- Kategori
- Gündelik Yaşam
Ben Ona küstüm Sen de küs!

alıntıdır
Sürekli bir şeyler oluyor etrafımızda. Maalesef artık alışılagelmiş bir hal alıyor laf sokuşturmalar, itici imalar, gereksiz polemikler.
Hakikaten sıkıcı buluyorum artık bu tarzı yaşam biçimi edinenleri. Neden bu kin, öfke, sinir, gerilim?
Ne gerek var?
Sürekli dışında kalmaya çalışırım bu tarz şeylerin. Ama insanların çoğunda bir yaptırım havası sezdiğimde kendime hakim olamıyorum. O ne mi?

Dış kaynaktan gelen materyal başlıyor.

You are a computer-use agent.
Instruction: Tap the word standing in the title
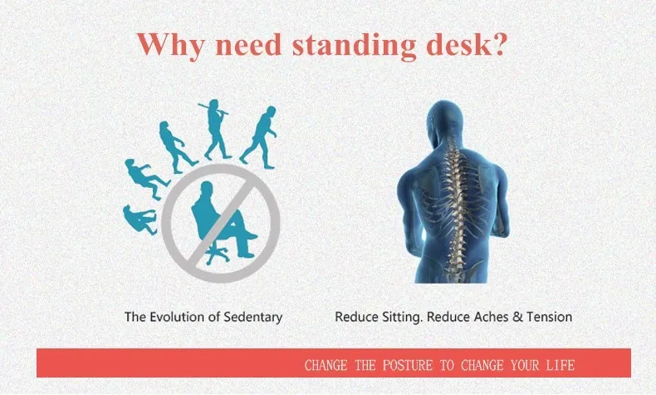pyautogui.click(x=354, y=45)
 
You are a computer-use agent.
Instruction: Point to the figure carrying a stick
pyautogui.click(x=216, y=129)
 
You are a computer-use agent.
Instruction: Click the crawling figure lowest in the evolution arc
pyautogui.click(x=140, y=220)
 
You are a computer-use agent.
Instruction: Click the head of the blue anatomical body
pyautogui.click(x=444, y=120)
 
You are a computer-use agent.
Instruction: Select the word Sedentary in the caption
pyautogui.click(x=252, y=318)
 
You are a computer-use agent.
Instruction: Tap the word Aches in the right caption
pyautogui.click(x=491, y=317)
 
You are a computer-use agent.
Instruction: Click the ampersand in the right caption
pyautogui.click(x=517, y=317)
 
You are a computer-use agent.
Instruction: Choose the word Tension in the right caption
pyautogui.click(x=550, y=317)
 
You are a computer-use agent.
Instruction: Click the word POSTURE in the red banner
pyautogui.click(x=408, y=366)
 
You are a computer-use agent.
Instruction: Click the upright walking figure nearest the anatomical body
pyautogui.click(x=259, y=137)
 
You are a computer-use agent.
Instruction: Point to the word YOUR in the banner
pyautogui.click(x=524, y=366)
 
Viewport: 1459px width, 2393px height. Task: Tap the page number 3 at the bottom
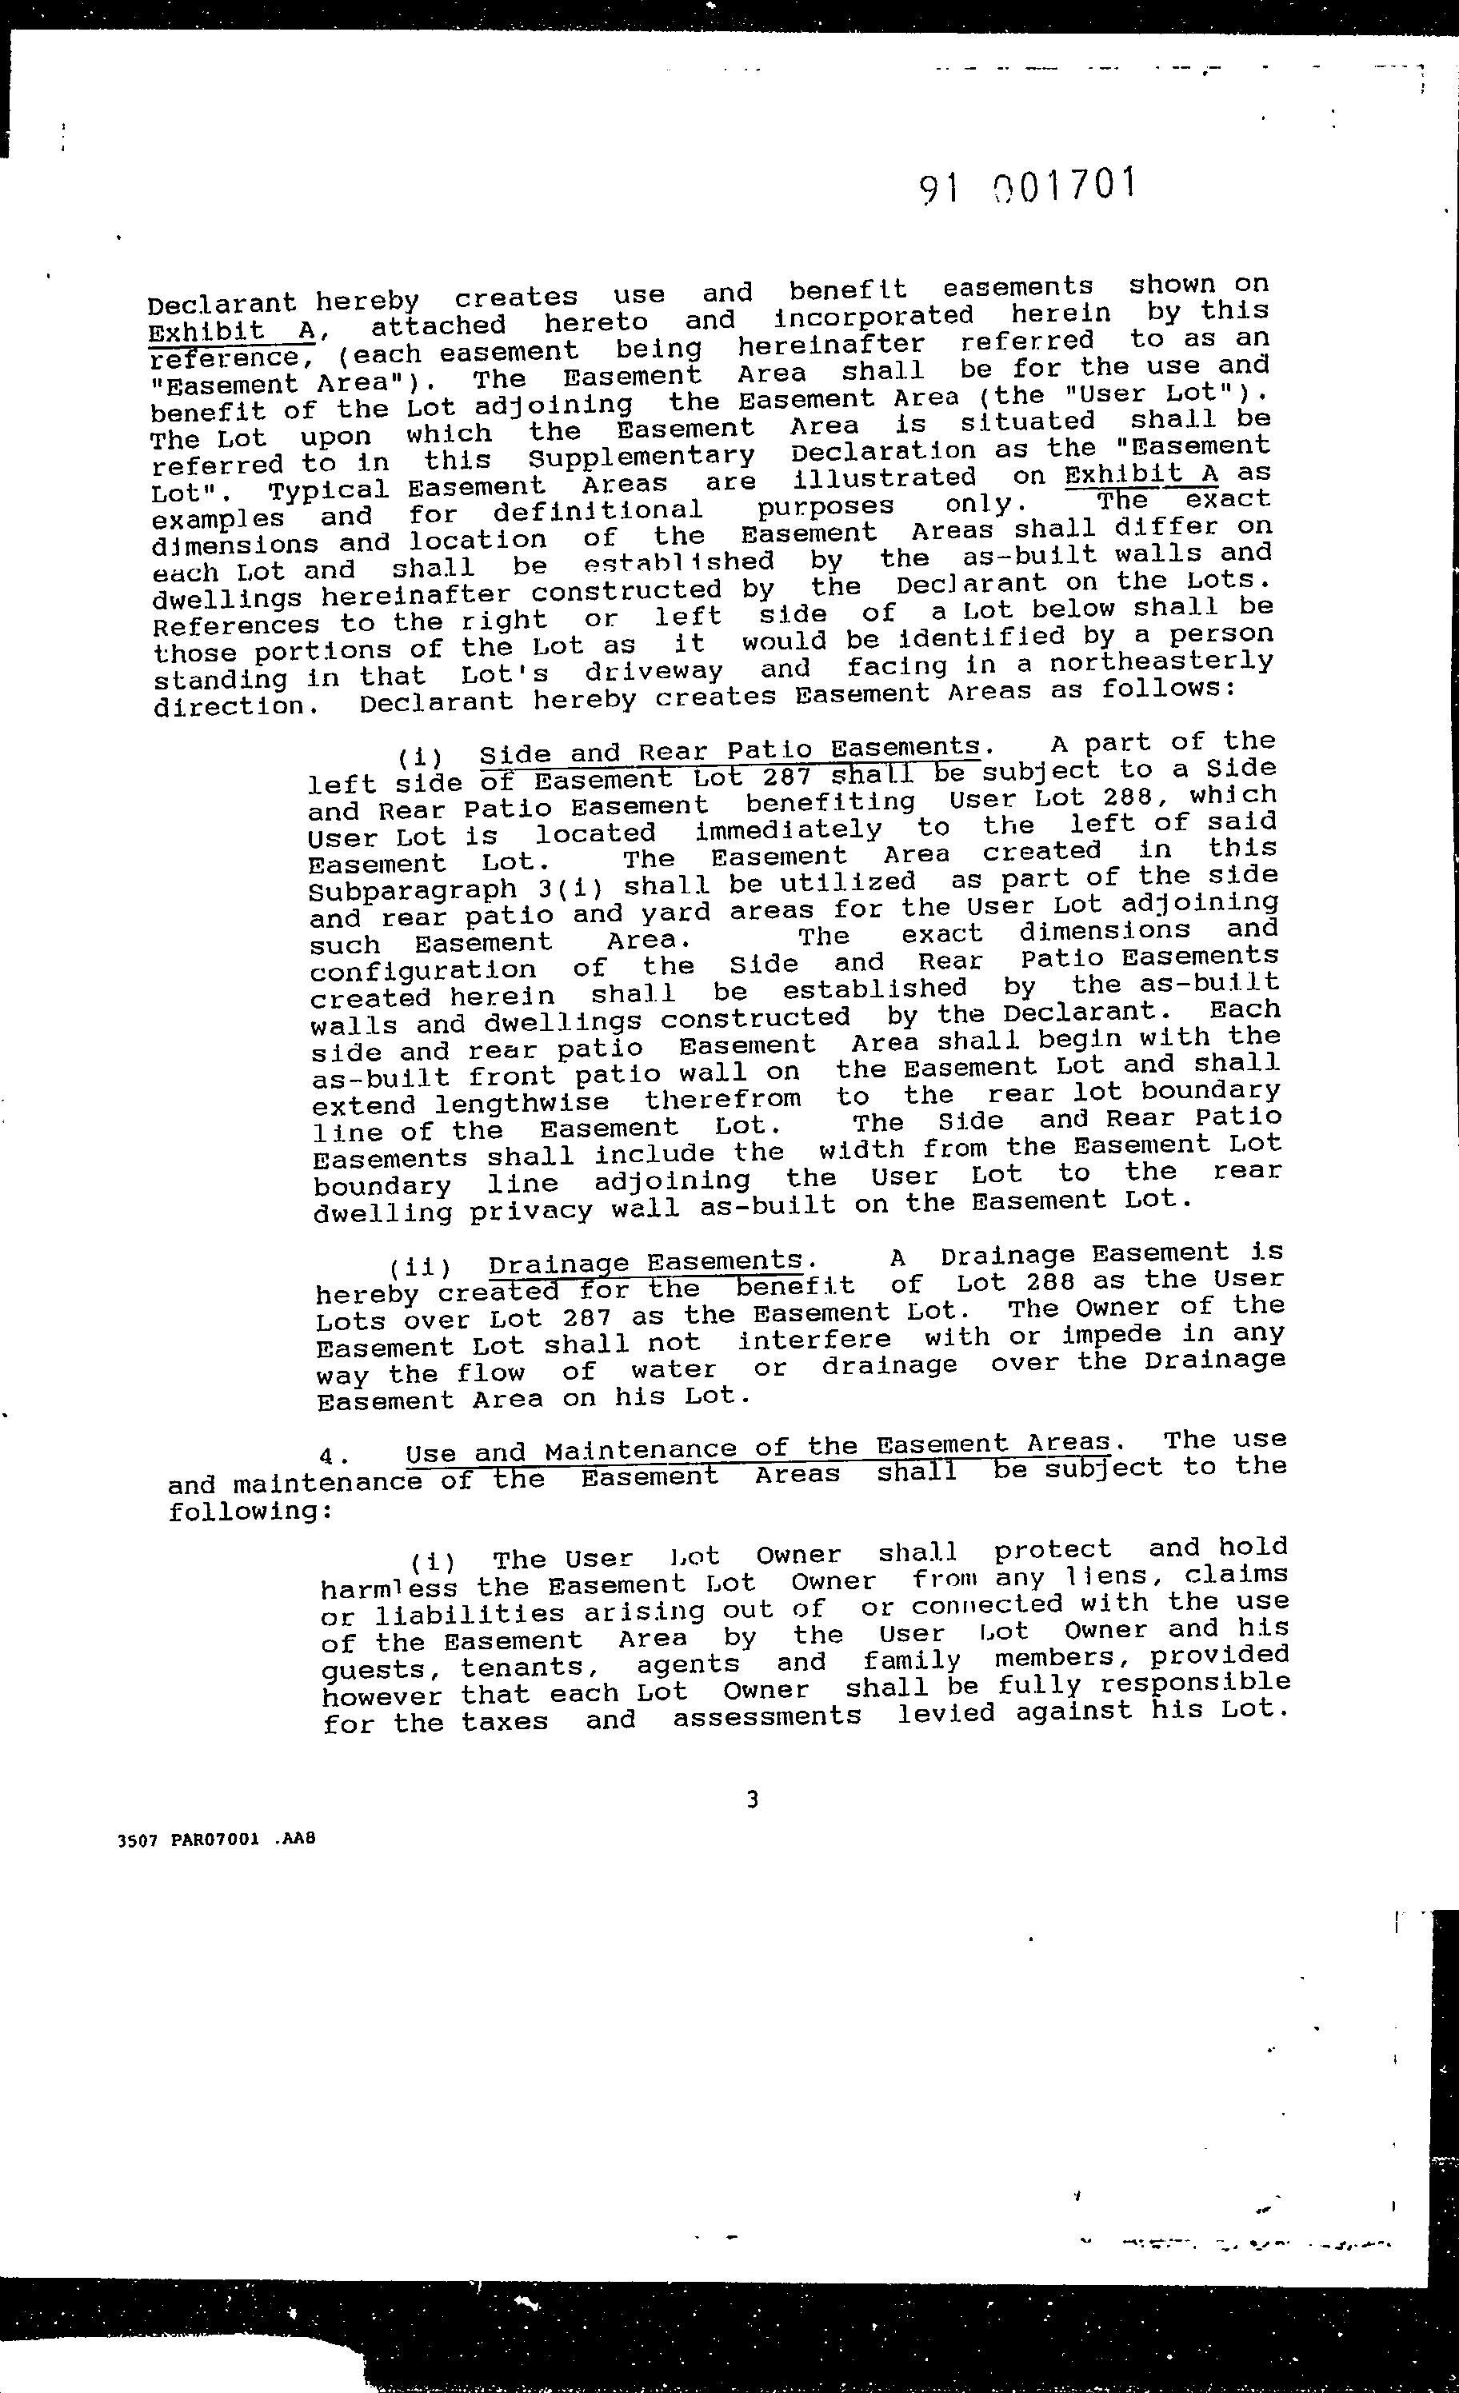(x=752, y=1800)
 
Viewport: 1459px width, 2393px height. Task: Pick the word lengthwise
(x=522, y=1103)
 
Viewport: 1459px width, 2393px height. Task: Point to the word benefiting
(x=830, y=802)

“Ben onunla konuşmuyorum sende konuşma!”
Bu ne demek yahu?
İnsanlar belli bir yaşa gelmiş, kişiliği oturmuş, yaşam tarzı belli. Bugün üç yaşında çocuğa bile kendi doğruları dışındakini zor kabullendirirken koskoca insanlara yaptırım uygulama çabası niye?
Onunla konuşma, onu övme, bunu yerme, buradan gitme, sağa dönme, sola sapma, sakın arama, özür dilesin kabul etme, affetme vs.

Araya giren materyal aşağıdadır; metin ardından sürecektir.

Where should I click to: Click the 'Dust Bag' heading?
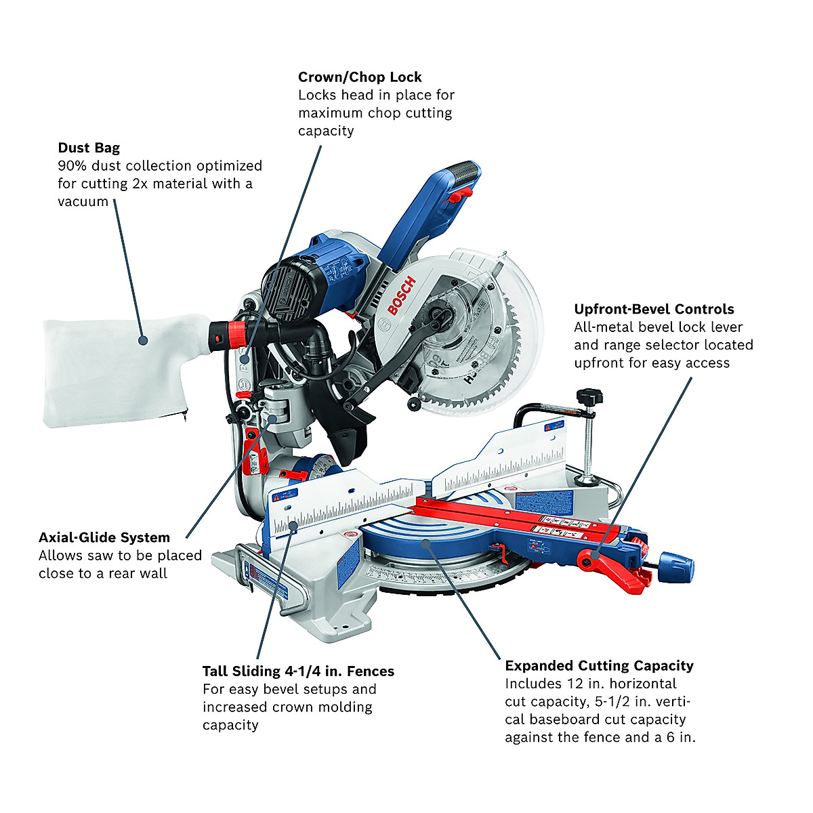coord(89,148)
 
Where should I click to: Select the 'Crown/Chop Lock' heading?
coord(360,77)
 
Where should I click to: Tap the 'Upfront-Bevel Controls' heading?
coord(654,309)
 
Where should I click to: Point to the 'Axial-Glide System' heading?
coord(104,537)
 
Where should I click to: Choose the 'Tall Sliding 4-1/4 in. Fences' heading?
coord(298,671)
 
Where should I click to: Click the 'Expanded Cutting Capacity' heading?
coord(599,666)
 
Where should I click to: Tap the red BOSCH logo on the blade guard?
coord(400,295)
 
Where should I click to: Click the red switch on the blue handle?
coord(460,196)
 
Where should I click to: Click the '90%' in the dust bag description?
coord(72,166)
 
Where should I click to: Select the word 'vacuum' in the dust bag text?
coord(83,202)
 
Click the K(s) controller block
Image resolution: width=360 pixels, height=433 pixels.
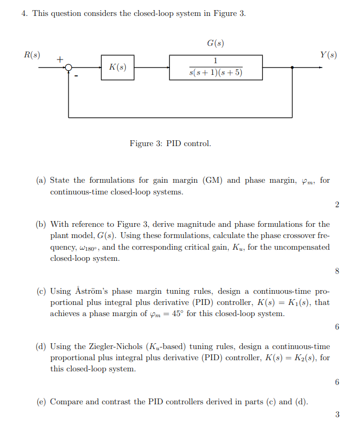pyautogui.click(x=117, y=67)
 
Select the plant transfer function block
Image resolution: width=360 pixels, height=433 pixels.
pyautogui.click(x=216, y=67)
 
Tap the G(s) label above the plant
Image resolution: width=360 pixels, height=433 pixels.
pyautogui.click(x=215, y=43)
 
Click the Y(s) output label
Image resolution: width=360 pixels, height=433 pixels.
pyautogui.click(x=328, y=55)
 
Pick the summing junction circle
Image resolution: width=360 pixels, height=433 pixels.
pyautogui.click(x=68, y=67)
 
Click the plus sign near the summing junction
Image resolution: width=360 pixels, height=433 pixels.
pyautogui.click(x=59, y=60)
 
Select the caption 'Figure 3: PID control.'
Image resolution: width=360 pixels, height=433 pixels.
pyautogui.click(x=170, y=143)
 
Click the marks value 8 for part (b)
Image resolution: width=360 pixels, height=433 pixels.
pyautogui.click(x=337, y=271)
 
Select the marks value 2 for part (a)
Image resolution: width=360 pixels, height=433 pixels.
pyautogui.click(x=337, y=205)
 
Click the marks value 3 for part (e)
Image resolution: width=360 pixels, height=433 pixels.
pyautogui.click(x=337, y=415)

Bir kendinize gelin artık! Herkes kendi içindeki nefret denizinde boğulmakta serbesttir. Ama hiç kimseye bir başkasına etki etmek yakışmaz. Vaktiniz mi bol bunca fesatlığı üretmek için? Kitap okuyun! Bakın birçok öğrenci okullarında kitap, kıyafet yardımı bekliyor.
Biraz sosyal sorumluluk projelerine kafa yorun. Hayat amacınız bütüne katkı sağlamak olsun. Bütünü yıkmak değil!

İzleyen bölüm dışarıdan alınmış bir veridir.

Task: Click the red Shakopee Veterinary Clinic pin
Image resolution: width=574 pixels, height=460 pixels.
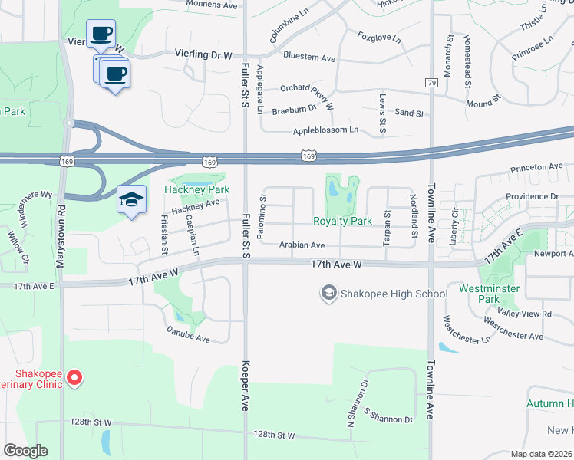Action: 74,376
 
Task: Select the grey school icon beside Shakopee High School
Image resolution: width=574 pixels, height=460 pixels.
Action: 329,293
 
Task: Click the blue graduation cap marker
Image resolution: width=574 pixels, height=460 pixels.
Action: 132,200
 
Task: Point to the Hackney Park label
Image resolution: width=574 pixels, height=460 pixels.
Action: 197,189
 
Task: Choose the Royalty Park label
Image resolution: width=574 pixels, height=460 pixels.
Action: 342,222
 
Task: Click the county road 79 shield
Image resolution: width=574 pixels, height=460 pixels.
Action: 432,82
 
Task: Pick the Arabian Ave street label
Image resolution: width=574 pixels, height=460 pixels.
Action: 302,245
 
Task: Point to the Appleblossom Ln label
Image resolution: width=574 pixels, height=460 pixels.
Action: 326,130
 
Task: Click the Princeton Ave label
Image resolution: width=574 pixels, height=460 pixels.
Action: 536,166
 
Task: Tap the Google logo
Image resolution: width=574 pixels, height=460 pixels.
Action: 25,450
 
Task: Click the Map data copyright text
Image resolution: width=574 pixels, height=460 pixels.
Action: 541,454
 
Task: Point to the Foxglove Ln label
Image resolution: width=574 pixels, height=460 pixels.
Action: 380,36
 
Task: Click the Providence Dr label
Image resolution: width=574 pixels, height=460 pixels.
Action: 532,196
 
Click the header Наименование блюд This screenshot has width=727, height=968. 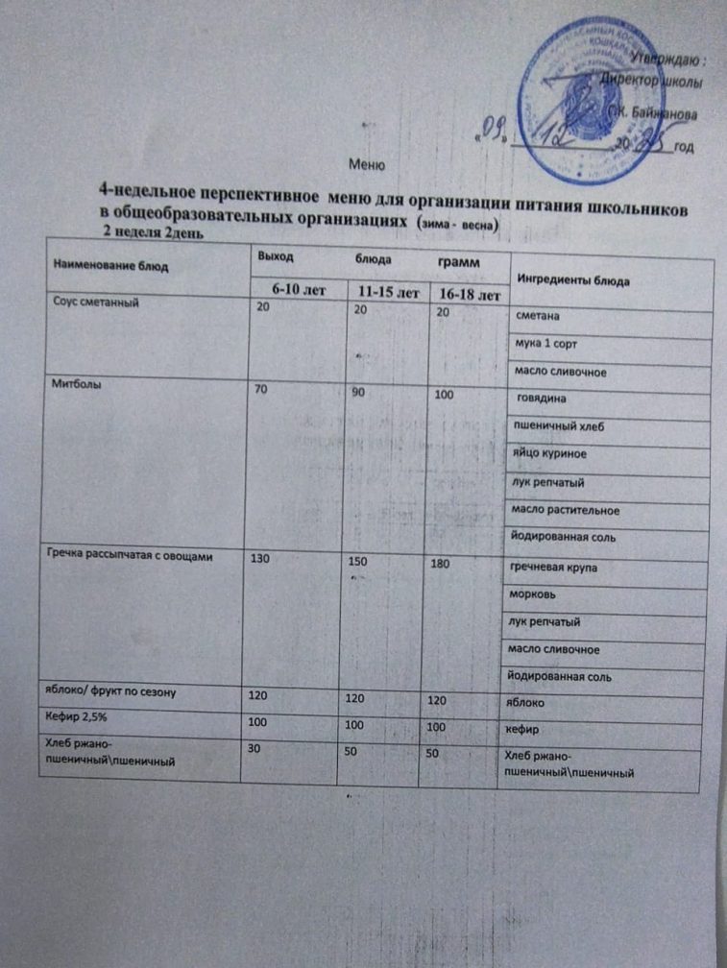tap(101, 261)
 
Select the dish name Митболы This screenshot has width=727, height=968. tap(73, 384)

Sonra kızdıklarınızdan ne farkınız kalacak? Bir düşünün. Kendi içinizde, benliğinizde kalın. Bırakın kim kiminle konuşmuş, bozuşmuş. Vallahi boş zaman, yemin ederim ziyan olan zaman. Ve benliğinize verdiği hasarda cabası.
Hastalıkların bir çoğunun psikolojik karşılığı vardır. Bakın bir göz atın fesatlık ve kin en çok hangi hastalığa yol açıyormuş?
İlla birini irdelemek, yargılamak istiyorsanız kendinizden başlayın.